*Records for the task*
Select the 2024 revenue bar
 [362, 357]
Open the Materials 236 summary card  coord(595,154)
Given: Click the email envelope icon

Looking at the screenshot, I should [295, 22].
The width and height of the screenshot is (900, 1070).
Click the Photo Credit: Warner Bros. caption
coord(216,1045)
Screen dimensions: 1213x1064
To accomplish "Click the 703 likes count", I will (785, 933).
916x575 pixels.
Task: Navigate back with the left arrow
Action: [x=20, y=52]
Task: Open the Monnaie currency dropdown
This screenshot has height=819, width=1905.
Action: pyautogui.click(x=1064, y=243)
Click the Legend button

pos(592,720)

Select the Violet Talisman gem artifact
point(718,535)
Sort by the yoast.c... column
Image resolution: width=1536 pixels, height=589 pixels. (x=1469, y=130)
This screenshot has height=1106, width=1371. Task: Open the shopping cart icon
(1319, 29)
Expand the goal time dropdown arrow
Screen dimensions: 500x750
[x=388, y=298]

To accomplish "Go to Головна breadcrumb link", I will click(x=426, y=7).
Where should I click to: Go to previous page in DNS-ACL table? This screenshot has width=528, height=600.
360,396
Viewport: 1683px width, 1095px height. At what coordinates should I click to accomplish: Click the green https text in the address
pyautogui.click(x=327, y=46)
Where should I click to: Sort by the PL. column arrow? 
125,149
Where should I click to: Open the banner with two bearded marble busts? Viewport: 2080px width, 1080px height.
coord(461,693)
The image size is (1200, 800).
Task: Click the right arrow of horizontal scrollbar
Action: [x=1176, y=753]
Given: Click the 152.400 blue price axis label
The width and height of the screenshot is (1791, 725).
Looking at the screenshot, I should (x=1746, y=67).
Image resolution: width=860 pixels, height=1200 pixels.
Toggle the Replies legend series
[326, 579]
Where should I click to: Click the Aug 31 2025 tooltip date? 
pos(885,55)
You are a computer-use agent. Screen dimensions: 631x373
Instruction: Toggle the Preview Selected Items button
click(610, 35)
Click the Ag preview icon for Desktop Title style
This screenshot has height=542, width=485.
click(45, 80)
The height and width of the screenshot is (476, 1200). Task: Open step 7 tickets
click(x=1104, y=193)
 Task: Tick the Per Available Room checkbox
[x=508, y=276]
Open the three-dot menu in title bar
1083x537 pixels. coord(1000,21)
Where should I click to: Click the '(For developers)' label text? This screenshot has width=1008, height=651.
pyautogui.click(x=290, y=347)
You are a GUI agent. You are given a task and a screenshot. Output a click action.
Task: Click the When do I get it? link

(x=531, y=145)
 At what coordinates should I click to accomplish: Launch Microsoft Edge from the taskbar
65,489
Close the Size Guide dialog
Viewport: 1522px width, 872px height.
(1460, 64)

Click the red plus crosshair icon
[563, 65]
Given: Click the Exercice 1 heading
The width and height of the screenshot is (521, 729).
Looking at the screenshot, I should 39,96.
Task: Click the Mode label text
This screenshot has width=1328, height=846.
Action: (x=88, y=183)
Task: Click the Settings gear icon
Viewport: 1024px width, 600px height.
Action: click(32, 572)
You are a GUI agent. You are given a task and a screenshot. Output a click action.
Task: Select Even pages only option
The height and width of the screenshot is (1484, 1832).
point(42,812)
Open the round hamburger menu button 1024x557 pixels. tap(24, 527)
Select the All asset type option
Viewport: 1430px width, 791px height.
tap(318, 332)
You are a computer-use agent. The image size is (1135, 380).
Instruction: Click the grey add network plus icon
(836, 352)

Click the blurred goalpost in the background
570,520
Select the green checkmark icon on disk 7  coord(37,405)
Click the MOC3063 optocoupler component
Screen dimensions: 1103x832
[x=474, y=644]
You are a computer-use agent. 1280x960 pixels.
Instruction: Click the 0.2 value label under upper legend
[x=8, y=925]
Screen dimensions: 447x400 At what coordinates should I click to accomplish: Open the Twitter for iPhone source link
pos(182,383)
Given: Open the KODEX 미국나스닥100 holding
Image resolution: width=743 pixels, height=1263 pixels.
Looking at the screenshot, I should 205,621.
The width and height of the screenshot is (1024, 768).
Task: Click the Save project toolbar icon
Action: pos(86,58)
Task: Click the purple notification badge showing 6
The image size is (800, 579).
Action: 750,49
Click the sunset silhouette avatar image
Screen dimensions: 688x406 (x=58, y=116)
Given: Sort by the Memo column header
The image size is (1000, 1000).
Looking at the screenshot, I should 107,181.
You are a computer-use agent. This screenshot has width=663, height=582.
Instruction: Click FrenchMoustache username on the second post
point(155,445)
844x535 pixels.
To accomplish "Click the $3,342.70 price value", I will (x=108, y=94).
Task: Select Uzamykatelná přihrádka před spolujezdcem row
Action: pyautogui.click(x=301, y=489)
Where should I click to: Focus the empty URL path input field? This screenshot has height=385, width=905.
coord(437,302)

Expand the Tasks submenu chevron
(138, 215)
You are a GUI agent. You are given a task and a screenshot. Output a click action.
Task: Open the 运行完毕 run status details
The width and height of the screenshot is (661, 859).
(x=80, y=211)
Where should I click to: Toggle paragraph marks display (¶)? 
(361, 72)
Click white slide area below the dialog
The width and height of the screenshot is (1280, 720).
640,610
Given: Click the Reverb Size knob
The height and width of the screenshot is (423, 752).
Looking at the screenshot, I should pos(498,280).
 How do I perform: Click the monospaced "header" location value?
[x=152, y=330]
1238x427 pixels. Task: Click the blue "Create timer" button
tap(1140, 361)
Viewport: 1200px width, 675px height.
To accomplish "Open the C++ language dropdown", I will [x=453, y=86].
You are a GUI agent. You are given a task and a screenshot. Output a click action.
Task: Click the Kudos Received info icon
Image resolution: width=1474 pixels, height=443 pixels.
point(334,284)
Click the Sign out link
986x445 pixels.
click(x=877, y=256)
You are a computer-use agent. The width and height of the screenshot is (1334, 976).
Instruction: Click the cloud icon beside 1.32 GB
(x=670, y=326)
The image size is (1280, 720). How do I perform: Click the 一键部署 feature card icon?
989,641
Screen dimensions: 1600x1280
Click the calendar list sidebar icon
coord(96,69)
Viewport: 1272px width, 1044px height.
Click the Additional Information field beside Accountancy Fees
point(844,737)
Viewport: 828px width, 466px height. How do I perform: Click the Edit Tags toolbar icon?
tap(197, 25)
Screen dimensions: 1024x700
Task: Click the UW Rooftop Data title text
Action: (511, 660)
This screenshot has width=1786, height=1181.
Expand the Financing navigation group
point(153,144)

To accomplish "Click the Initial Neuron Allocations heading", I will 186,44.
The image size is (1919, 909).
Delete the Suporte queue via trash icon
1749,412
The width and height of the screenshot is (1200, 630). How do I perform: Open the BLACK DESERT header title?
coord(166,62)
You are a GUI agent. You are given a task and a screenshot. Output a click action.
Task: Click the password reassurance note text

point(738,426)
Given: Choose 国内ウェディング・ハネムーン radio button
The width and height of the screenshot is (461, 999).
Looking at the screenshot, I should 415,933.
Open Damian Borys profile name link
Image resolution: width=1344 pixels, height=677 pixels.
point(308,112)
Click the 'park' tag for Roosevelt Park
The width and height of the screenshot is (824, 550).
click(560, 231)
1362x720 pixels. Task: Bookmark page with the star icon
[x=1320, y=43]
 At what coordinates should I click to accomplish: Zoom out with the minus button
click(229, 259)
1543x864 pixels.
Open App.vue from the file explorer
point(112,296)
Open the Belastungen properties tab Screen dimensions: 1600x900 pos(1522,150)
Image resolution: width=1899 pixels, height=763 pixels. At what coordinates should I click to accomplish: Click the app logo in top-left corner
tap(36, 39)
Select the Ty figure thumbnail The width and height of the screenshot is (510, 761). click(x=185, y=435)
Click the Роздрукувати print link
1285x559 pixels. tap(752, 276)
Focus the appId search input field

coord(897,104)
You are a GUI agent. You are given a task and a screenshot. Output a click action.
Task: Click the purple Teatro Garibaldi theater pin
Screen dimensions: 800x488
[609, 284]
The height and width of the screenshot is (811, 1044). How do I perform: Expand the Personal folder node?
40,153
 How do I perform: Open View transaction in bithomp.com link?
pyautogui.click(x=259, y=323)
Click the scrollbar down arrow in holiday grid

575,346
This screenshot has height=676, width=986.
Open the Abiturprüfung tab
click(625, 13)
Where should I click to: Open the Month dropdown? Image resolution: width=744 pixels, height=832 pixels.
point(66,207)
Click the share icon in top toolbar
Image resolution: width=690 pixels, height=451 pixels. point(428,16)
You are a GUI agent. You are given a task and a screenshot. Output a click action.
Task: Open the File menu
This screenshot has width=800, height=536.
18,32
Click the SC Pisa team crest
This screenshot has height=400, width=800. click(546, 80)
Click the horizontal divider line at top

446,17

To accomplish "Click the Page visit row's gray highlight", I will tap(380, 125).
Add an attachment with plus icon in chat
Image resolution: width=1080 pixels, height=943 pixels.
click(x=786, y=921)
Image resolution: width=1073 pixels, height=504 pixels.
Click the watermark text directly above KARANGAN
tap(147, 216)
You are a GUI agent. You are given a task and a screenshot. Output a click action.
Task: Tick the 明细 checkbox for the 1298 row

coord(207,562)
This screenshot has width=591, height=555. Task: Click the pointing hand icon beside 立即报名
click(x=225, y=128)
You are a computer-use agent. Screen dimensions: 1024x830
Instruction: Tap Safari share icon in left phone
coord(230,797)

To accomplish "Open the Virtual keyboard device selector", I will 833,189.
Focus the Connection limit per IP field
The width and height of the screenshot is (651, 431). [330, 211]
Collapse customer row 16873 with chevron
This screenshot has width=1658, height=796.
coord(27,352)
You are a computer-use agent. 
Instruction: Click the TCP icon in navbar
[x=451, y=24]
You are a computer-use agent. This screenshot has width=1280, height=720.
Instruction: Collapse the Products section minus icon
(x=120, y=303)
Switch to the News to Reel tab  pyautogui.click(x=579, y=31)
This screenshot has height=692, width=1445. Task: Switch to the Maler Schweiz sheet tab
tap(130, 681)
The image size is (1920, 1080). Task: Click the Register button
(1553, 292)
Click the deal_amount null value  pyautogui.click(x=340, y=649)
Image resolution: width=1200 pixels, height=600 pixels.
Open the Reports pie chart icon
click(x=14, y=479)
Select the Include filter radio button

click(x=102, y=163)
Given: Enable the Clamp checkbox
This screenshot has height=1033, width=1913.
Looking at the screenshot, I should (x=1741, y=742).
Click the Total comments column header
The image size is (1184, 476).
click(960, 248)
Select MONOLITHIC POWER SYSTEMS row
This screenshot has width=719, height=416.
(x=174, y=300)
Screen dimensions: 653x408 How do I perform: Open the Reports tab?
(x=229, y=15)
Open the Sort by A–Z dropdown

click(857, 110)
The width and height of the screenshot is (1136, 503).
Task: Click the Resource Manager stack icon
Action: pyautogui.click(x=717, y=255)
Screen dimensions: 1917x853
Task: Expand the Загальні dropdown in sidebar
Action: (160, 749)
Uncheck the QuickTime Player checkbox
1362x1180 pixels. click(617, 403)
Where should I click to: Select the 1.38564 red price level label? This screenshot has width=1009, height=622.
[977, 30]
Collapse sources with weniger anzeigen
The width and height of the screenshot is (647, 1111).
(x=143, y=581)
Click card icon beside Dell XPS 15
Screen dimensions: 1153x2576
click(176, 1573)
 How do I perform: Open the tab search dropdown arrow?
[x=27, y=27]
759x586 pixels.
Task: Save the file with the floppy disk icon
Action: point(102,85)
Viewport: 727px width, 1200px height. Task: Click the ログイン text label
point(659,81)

*What you have to do*
Above are the records. Print exactly, and only, the lines from the line with "This screenshot has width=800, height=536." to the line with "Image resolution: width=1073", both inclusive.

*Task solution*
This screenshot has width=800, height=536.
18,32
Click the SC Pisa team crest
This screenshot has height=400, width=800. click(546, 80)
Click the horizontal divider line at top

446,17

To accomplish "Click the Page visit row's gray highlight", I will tap(380, 125).
Add an attachment with plus icon in chat
Image resolution: width=1080 pixels, height=943 pixels.
click(x=786, y=921)
Image resolution: width=1073 pixels, height=504 pixels.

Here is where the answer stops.